**Extrait de page**

------------

Oui, frères et sœurs, nous sommes témoins d’un salut pour notre monde. Nous sommes témoins de la miséricorde de Dieu pour tous les hommes. Nous sommes non seulement les témoins, mais les bénéficiaires et les acteurs de cette miséricorde.

Alors imitons les foules de Jérusalem heureuses d’acclamer le Seigneur : avançons dans la paix.


1ère lecture : Isaïe 50,4-7

Psaume : 21 (22), -9, 17-18a,19-20, 22c-24a

2ème lecture : Philippiens 2,6-11

Évangile : Luc 22, 4 – 23,56

« Pour nous, c’est juste : après ce que nous avons fait, nous avons ce que nous méritons. Mais lui, il n’a rien fait de mal. Et il disait : “Jésus, souviens-toi de moi

quand tu viendras dans ton Royaume” ».

Saint Luc est le seul à nous rapporter cet épisode de la Passion de Jésus, cette confession de foi, cette reconnaissance du péché, cette confiance exprimée par cet homme en Jésus en qui il a reconnu quelqu’un qui peut le sauver, quelqu’un qui peut lui ouvrir un chemin par-delà la mort. Cette confession, nous pouvons la faire nôtre. Nous pouvons la faire nôtre dans ces deux dimensions.

La dimension de confession du péché : oui, après ce que nous avons fait, nous méritons de mourir. Je sais bien que cela n’est pas très à la mode, mais c’est l’enseignement de toute l’Écriture : la mort est la conséquence du péché et la mort éternelle est la conséquence du refus de la miséricorde de Dieu. Il est hélas possible à l’homme de se damner éternellement. Cela a tellement saisi sainte Thérèse qu’après sa conversion dans la maison des Buissonnets à Noël 1886, elle raconte immédiatement la manière dont elle a porté un condamné à mort, Pranzini, elle l’a porté dans la prière, dans les sacrifices, dans la pénitence, pour qu’il ne soit pas damné et pour qu’il s’ouvre au Salut. Oui, frères et sœurs, la liberté de l’homme est telle qu’il peut refuser Dieu pour l’éternité.

------------

**Votre objectif**
Pouvez-vous citer mot pour mot, dans l'extrait de page ci-dessus, tout le passage qui va de « Saint Luc est » jusqu'à « ces deux dimensions. » ?

**Données du corpus**
------------

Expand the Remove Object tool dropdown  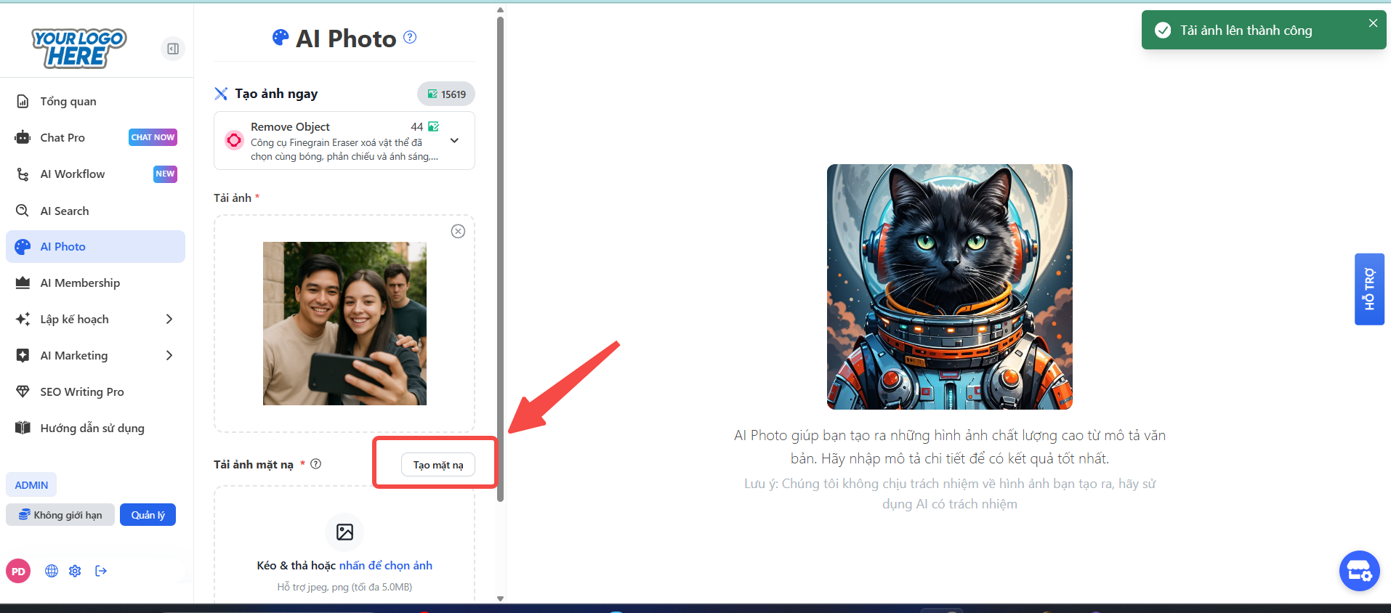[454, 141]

------------

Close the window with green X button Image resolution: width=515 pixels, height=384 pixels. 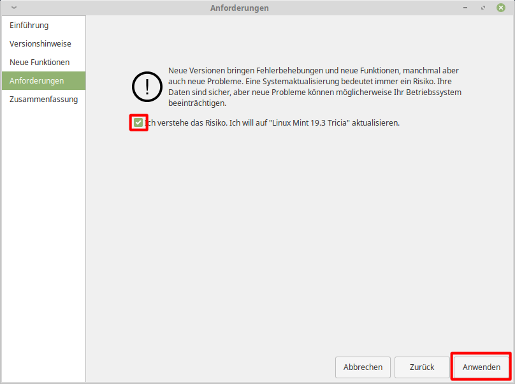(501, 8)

------------

**Réponse attendue**
Saint Luc est le seul à nous rapporter cet épisode de la Passion de Jésus, cette confession de foi, cette reconnaissance du péché, cette confiance exprimée par cet homme en Jésus en qui il a reconnu quelqu’un qui peut le sauver, quelqu’un qui peut lui ouvrir un chemin par-delà la mort. Cette confession, nous pouvons la faire nôtre. Nous pouvons la faire nôtre dans ces deux dimensions.